Foi essa questão que motivou a elaboração de protocolos padronizados para estudos epidemiológicos, que foram publicados em outubro pela OMS. Como esse trabalho foi realizado?
Esse trabalho foi liderado pela OMS, Organização Pan-Americana de Saúde (Opas) e Instituto Pasteur, juntamente com vários parceiros, incluindo a Fiocruz. Partimos de protocolos compartilhados por grupos que já estão conduzindo estudos em campo e buscamos harmonizar as metodologias, de forma que os resultados obtidos sejam comparáveis. Os primeiros estudos indicam que as malformações ainda são bastante raras, e cada caso estudado é precioso para o ganho de conhecimento – além de, claro, ser de partir o coração, quando pensamos nas famílias envolvidas. Usando os protocolos padronizados, esperamos que cada grupo possa coletar informações de um número menor de pessoas e, posteriormente, os resultados possam ser agrupados, para obter as respostas de que precisamos. É importante dizer que os protocolos trazem metodologias padronizadas, apontando o mínimo de informação que deve ser coletado, mas deve haver adaptações aos contextos locais. Os seis protocolos estão publicados em acesso aberto e gratuito no site da OMS e já recebemos um grande número de solicitações de diversos países.

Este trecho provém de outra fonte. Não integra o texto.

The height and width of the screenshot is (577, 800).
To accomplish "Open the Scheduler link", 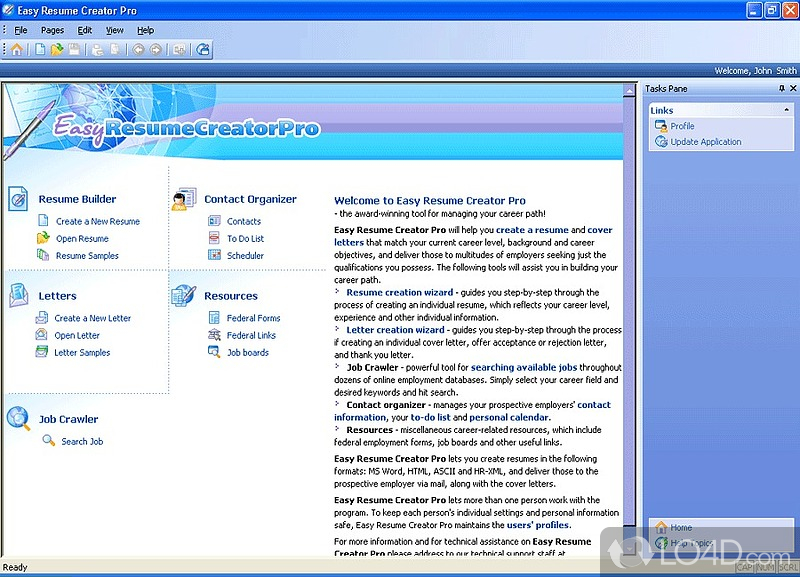I will [245, 256].
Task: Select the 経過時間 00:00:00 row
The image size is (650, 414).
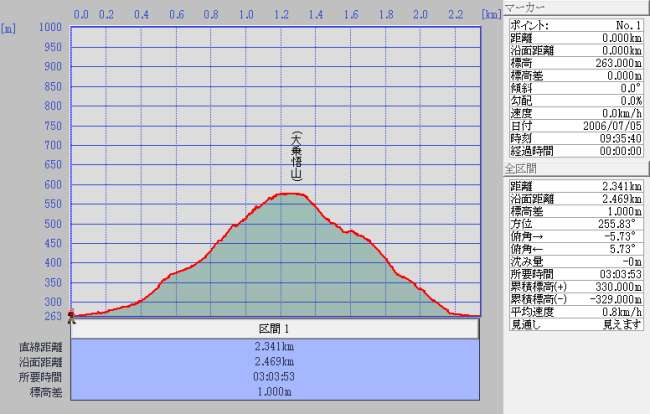Action: point(575,151)
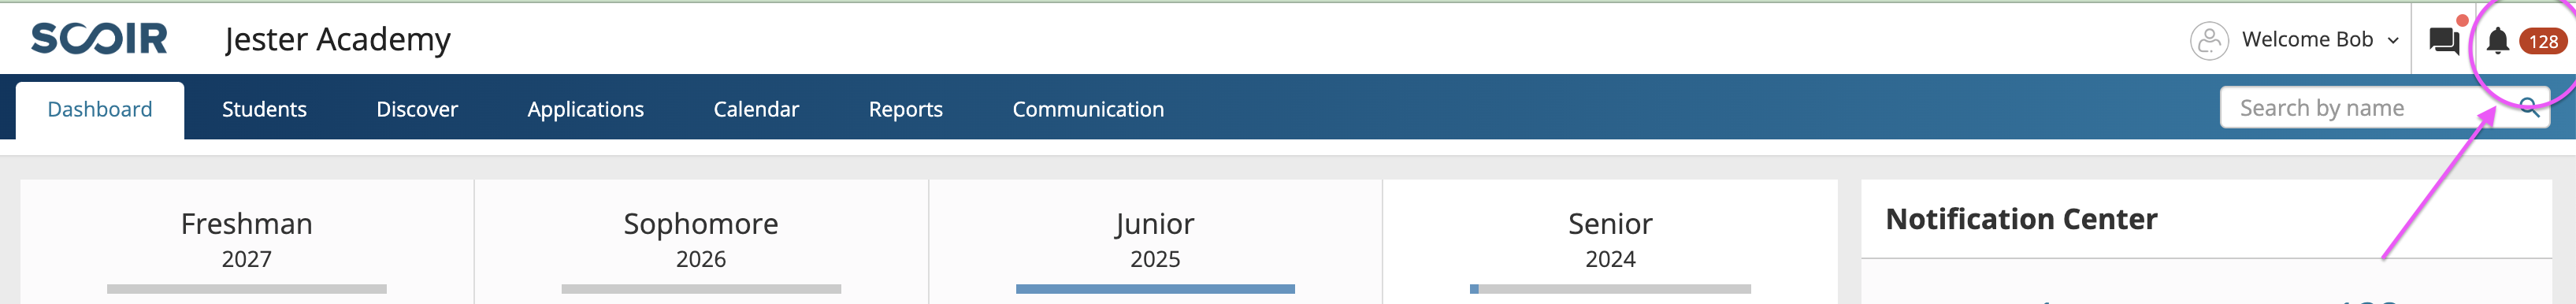The width and height of the screenshot is (2576, 304).
Task: Select the Freshman 2027 class card
Action: click(x=246, y=242)
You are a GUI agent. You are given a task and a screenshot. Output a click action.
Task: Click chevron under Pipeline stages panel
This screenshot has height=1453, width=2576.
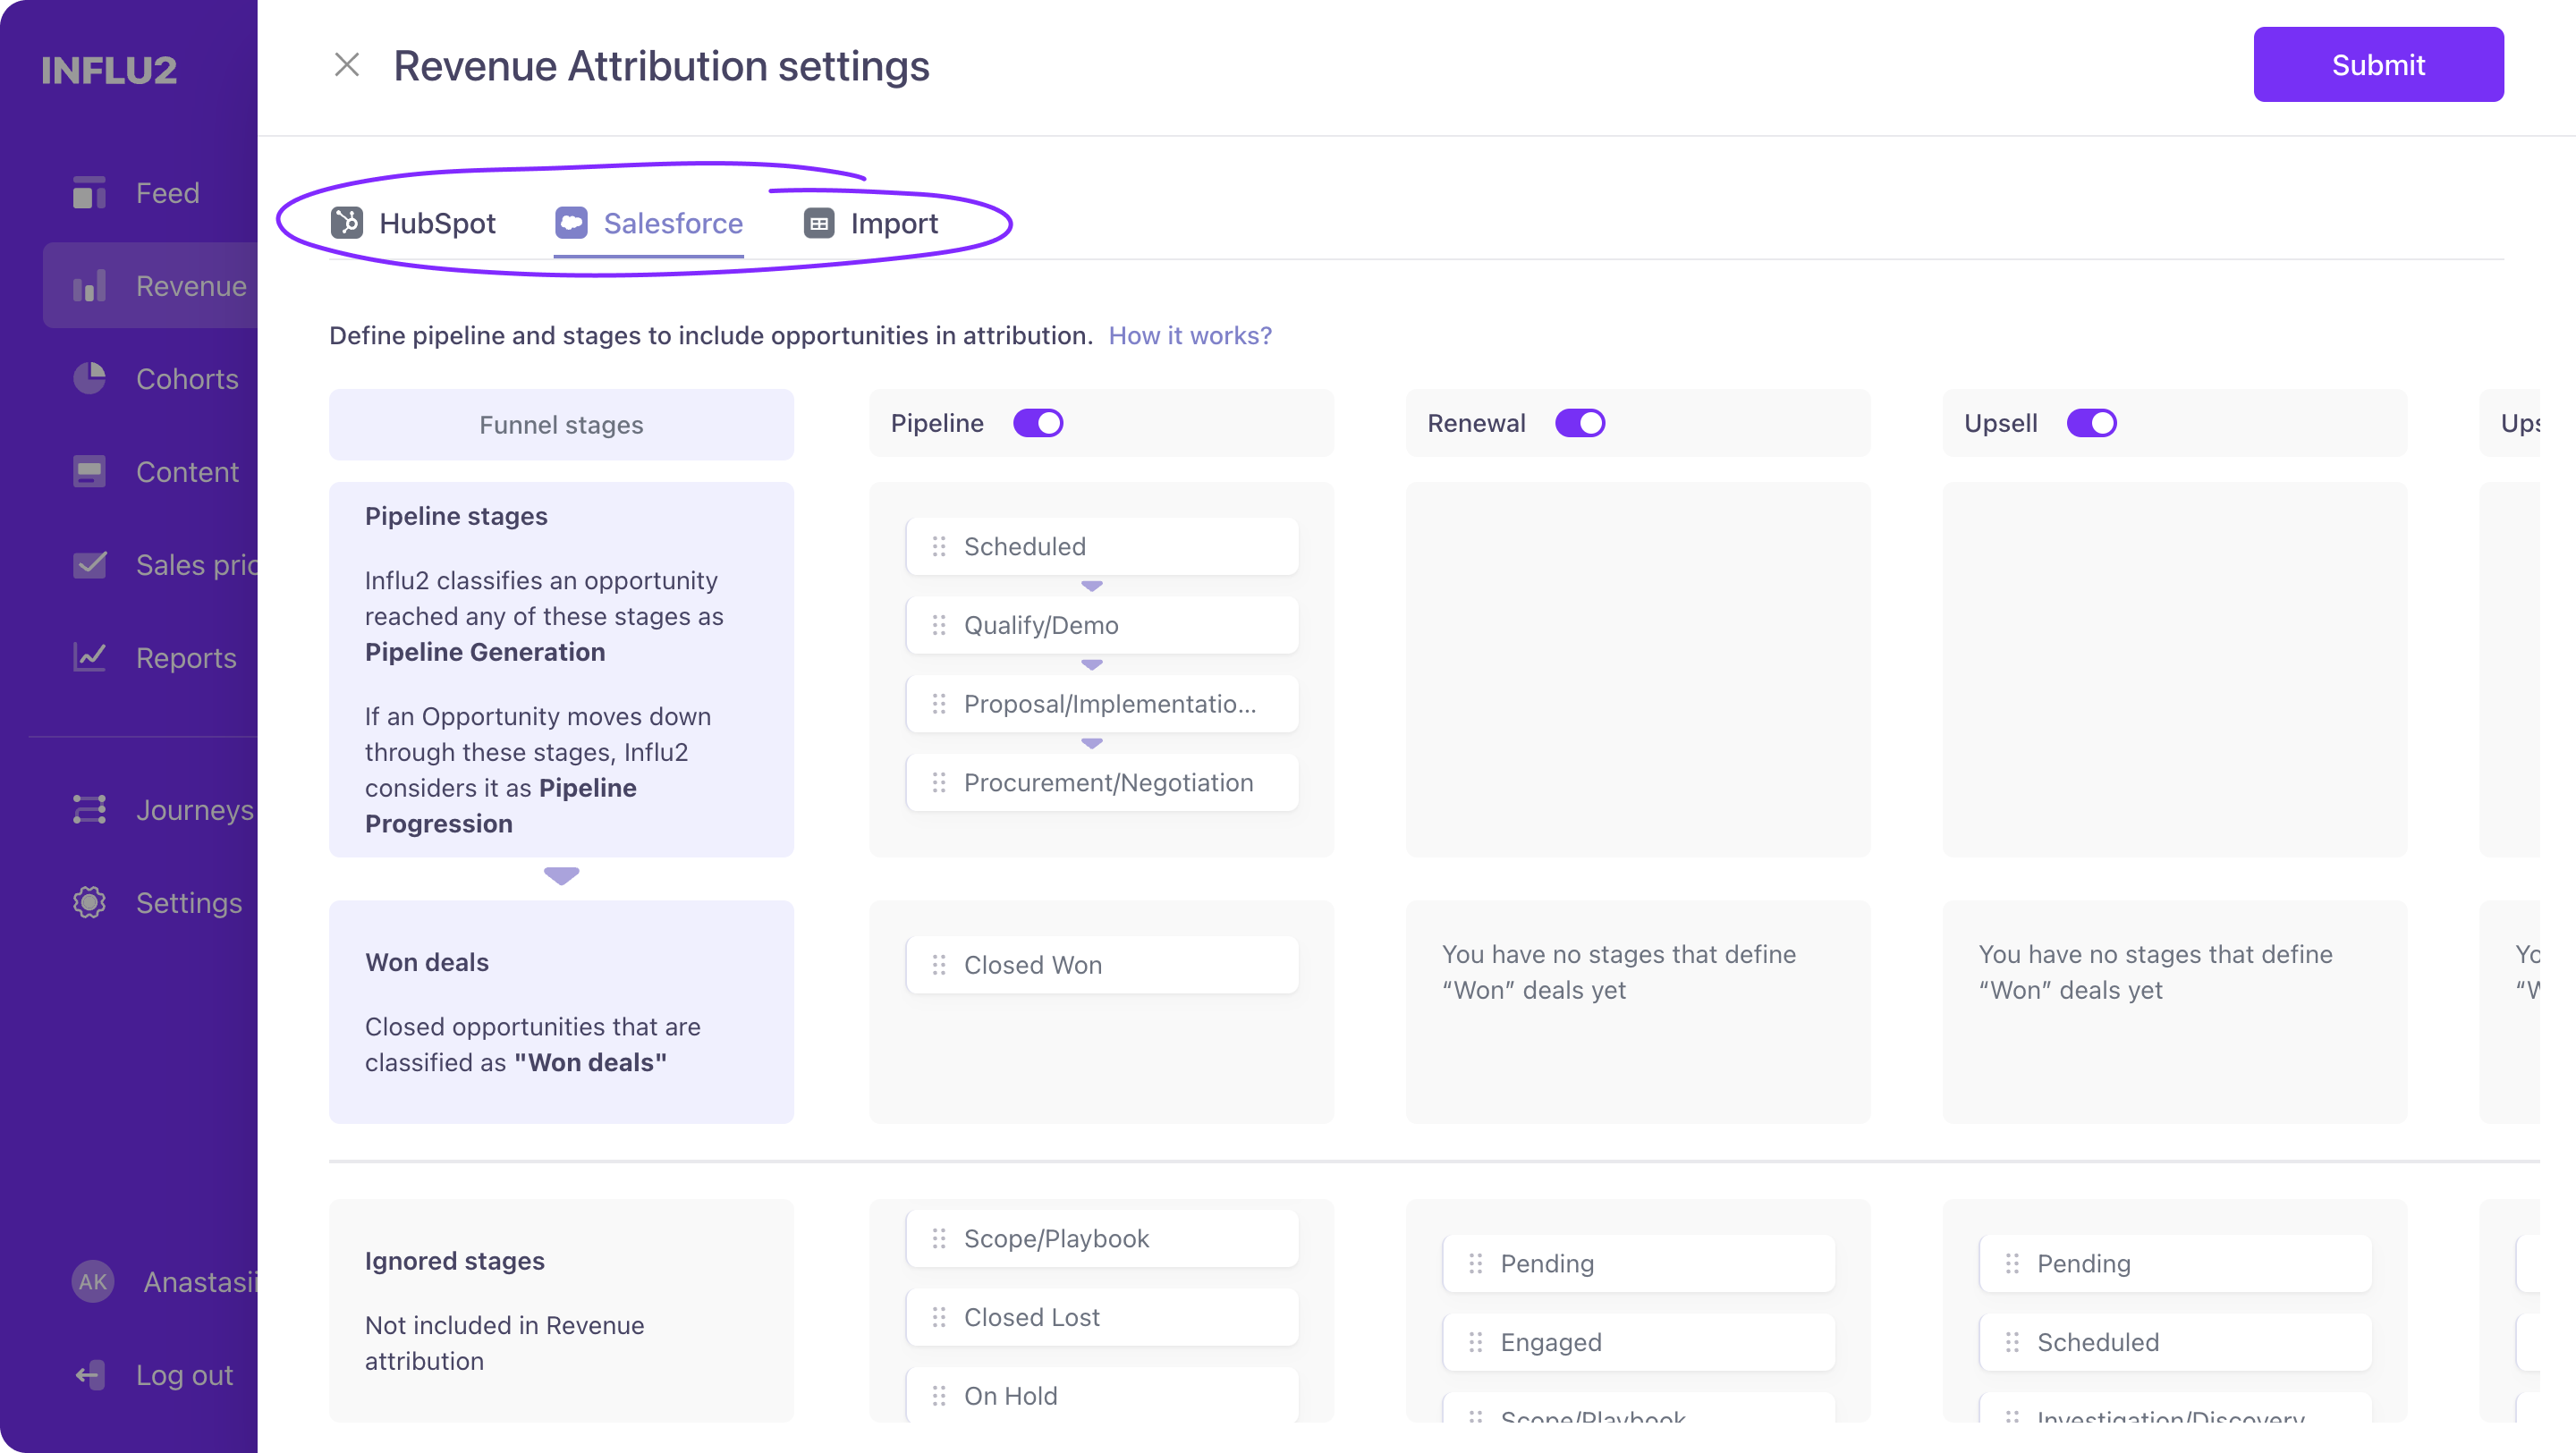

Na sua opinião, quando será possível fornecer mais respostas à sociedade?
Já podemos dizer às pessoas que o zika é uma causa de microcefalia, com base em evidências que são cada vez mais claras. Infelizmente, ainda não somos capazes de dizer para uma mulher com suspeita de infecção qual o risco para seu o filho e o que ela pode fazer a respeito disso. Essa é realmente uma grande questão, até mesmo do ponto de vista ético, pois não queremos que as mulheres pulem para a conclusão de que estar infectada significa ter um bebê com problemas. Algumas crianças nascem completamente normais. O que precisamos descobrir é por que alguns bebês são afetados e outros não, e qual a taxa absoluta de malformações. Quando vamos saber isso? Somente quando esses estudos tiverem terminado, e ainda vai levar algum tempo.

Qual a importância de encontros científicos como o evento ‘Zika’, promovido pela Fiocruz, ANM e ABC?
Encontros como esse são muito importantes, não apenas para a pesquisa científica, mas para o gerenciamento de emergências em geral. Em primeiro lugar, eles permitem compartilhar o conhecimento e as informações mais recentes. Em segundo, são uma oportunidade de discussão com profissionais de diferentes especialidades, vindos de regiões e países diferentes, que têm visões variadas sobre a doença.